A chord with a length of `5` runs from `pi/4` to `pi/2` radians on a circle. What is the area of the circle?

Answer 1

134.066

Explanation:

As shown in the figure ,the length of the chord AB is 5, which runs from `pi/4` to `pi/2`. This would lie in the 1st Quadrant. Now divide the circumference of the circle in eight equal parts , from 0 to`pi/4`, `pi/4` to `pi/2`, `pi/2` to `(3pi)/4`, `(3pi)/4` to `pi`, `pi` to `(5pi)/4`, `(5pi)/4` to `(3pi)/2`, `(3pi)/2` to `(7pi)/4` and `(7pi)/4` to `2pi`. The chord lengths joining these points on the circumference would all be equal to 5. If all these points are joined the resultant figure would be a regular octagon with side 5, as shown in the figure along side.

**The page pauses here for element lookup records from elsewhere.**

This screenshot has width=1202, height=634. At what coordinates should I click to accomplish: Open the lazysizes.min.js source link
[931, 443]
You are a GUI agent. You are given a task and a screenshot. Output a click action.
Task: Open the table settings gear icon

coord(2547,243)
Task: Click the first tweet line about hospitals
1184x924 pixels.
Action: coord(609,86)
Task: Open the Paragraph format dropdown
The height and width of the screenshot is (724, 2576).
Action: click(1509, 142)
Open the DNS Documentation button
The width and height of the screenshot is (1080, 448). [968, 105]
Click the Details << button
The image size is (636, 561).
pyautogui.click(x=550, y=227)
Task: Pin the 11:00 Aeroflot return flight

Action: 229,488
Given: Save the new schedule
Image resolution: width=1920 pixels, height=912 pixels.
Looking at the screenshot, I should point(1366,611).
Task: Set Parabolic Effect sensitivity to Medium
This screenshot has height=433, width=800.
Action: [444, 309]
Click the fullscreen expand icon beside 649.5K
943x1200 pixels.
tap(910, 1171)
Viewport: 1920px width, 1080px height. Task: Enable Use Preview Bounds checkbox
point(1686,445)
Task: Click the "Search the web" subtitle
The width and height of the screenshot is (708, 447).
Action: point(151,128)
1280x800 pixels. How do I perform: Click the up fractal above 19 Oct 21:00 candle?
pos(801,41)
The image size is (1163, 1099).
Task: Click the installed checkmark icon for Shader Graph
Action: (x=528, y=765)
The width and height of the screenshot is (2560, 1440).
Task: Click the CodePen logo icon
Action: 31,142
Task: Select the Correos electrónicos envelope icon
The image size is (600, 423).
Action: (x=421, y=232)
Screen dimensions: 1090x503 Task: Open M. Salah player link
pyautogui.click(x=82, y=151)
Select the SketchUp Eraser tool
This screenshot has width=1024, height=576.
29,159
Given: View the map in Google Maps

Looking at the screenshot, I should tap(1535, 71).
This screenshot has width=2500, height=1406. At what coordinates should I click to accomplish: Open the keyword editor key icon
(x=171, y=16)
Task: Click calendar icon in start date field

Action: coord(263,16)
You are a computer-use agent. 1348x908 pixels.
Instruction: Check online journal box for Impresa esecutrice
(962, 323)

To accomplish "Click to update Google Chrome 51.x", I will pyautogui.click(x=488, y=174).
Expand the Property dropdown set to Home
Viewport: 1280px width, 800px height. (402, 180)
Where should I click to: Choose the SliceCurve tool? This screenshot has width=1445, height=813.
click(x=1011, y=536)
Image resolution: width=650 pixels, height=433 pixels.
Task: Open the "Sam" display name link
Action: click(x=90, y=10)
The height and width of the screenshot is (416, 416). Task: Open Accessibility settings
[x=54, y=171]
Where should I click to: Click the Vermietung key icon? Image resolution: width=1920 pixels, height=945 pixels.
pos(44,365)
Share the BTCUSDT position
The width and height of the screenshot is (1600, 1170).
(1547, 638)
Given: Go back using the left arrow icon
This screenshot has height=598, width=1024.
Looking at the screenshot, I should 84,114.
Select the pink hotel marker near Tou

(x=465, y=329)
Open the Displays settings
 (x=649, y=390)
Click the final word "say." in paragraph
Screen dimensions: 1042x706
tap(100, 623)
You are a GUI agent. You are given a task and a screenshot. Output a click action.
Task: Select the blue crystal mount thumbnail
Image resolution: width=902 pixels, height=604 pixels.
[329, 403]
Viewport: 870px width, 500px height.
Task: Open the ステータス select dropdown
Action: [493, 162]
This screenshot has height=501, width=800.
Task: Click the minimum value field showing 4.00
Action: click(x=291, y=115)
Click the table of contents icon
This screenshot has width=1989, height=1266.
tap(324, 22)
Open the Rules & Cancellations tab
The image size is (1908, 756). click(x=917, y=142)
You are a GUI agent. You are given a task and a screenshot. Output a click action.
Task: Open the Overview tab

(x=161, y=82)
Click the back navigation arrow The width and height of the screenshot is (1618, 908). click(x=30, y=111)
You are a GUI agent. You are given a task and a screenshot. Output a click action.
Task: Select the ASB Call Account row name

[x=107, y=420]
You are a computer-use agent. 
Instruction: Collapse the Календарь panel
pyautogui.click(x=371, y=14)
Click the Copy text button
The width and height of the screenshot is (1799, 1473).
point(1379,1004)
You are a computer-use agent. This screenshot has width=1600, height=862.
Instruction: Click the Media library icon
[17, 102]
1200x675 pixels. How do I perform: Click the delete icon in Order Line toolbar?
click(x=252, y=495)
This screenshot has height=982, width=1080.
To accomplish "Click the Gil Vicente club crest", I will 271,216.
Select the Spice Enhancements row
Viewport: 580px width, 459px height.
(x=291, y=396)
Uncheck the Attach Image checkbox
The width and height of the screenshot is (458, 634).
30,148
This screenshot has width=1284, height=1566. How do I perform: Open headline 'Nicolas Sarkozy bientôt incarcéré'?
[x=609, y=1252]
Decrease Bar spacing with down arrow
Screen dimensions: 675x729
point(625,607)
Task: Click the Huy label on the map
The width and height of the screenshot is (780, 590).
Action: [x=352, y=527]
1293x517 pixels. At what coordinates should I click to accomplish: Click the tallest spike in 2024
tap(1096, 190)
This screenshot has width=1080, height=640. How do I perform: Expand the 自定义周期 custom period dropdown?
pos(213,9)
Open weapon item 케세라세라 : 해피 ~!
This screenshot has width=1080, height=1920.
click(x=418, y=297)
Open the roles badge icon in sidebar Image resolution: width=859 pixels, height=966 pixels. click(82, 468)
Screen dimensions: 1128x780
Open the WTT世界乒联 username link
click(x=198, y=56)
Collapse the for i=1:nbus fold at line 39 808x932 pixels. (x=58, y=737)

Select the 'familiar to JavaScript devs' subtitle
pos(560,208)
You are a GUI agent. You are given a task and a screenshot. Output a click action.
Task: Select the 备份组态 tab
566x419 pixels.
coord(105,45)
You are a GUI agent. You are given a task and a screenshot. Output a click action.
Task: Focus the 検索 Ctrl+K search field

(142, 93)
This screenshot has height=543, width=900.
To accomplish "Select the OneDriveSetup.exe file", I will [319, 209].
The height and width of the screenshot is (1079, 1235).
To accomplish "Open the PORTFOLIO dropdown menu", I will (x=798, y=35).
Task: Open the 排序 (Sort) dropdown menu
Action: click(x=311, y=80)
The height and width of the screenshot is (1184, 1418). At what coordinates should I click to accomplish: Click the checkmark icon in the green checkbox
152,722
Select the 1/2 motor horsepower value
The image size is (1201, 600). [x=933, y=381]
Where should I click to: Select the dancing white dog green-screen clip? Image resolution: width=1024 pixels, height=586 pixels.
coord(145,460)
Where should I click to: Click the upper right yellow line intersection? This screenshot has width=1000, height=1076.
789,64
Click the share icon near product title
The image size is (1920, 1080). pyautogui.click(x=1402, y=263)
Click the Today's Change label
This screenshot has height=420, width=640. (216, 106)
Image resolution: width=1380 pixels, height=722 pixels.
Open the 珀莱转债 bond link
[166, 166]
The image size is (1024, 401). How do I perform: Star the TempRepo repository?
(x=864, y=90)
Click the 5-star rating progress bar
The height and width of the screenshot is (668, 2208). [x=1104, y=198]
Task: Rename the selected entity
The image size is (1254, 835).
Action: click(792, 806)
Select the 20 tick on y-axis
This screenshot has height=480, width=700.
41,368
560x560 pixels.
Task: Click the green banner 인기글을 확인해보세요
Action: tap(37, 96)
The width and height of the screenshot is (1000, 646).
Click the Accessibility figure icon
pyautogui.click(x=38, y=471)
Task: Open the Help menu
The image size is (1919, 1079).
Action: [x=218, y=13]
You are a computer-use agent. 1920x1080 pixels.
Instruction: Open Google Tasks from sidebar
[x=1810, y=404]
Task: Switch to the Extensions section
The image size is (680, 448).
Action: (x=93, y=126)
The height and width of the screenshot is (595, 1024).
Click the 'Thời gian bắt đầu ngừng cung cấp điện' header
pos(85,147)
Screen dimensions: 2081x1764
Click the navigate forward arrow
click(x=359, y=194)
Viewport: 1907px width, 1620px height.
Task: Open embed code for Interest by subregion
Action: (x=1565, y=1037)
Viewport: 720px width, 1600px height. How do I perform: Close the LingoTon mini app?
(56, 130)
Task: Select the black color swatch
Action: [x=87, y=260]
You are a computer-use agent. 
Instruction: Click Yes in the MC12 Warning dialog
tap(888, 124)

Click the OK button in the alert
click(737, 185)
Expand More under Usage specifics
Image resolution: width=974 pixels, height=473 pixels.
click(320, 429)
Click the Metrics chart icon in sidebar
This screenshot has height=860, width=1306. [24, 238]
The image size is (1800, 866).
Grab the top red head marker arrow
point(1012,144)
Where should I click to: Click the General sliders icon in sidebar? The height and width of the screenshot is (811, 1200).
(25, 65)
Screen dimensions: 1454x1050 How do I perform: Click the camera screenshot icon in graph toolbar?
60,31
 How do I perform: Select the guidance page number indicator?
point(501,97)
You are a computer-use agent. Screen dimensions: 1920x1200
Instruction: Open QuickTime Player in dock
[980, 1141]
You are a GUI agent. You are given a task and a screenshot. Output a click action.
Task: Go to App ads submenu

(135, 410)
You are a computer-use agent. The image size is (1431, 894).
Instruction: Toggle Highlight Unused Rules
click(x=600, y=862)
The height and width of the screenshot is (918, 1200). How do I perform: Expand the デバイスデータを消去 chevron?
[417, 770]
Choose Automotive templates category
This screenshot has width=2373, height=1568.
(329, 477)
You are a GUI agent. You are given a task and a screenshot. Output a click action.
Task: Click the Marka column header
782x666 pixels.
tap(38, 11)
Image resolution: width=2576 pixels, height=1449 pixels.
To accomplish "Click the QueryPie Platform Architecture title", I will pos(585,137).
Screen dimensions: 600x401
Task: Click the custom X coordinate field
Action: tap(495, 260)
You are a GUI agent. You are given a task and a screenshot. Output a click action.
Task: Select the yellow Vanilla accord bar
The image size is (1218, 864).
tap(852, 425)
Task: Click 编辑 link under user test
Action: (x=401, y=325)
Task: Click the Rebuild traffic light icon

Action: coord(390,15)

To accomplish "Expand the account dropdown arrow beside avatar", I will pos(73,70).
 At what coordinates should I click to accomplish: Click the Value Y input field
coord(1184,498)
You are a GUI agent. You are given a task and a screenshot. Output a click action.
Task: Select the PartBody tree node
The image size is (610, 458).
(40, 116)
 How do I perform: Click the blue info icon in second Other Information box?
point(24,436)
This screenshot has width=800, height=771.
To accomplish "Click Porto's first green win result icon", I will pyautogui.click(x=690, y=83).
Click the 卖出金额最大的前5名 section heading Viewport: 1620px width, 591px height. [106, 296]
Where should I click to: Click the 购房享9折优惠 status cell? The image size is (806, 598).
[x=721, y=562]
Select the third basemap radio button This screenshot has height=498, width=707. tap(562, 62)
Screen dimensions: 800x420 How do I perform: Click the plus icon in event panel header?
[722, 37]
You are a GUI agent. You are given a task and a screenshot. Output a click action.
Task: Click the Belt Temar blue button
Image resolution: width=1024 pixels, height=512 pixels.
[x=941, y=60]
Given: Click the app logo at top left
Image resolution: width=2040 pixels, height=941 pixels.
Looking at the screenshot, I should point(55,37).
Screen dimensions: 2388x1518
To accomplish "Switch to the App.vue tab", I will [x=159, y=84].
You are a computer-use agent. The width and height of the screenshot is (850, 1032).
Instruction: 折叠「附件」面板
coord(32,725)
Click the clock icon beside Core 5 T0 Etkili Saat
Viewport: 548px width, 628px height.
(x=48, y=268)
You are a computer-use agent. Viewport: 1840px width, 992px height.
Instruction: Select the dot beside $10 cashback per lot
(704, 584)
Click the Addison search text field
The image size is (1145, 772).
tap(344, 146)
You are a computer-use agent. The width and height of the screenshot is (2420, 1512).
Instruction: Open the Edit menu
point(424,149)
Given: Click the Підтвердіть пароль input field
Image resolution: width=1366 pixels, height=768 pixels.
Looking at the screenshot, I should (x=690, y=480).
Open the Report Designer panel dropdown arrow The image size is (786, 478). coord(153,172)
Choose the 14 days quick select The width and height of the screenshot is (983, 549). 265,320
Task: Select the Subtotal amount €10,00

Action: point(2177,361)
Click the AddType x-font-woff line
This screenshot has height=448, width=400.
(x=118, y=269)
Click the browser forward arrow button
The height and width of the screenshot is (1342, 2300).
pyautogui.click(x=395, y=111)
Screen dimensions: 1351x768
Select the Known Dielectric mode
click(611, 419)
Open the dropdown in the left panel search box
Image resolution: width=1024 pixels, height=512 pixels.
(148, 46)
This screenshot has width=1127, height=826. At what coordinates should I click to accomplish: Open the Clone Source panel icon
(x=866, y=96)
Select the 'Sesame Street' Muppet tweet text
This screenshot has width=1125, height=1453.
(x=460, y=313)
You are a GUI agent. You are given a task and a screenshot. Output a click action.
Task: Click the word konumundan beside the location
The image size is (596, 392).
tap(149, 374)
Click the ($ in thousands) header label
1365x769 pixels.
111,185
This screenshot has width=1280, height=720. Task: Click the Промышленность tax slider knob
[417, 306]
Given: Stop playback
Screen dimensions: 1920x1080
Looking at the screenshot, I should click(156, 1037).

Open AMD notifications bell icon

Now, let the radius of the circle be 'r'. In triangle OAB, angle O is `360/8` or `45^o`. The base angles A and B would thus be each `67 1/2` degrees.

Draw perpendicular OD from O to side AB. This would bisect AB because OAB is an isosceles triangle. This means AD=BD= 2.5. Since ODB is a rt triangle `r cos67 1/2 = 2.5` . This would give `r= 2.5 sec 67 1/2`

= 6.53

Area of circle would be `pi r^2= 3.14 (6.53)^2`= 134.066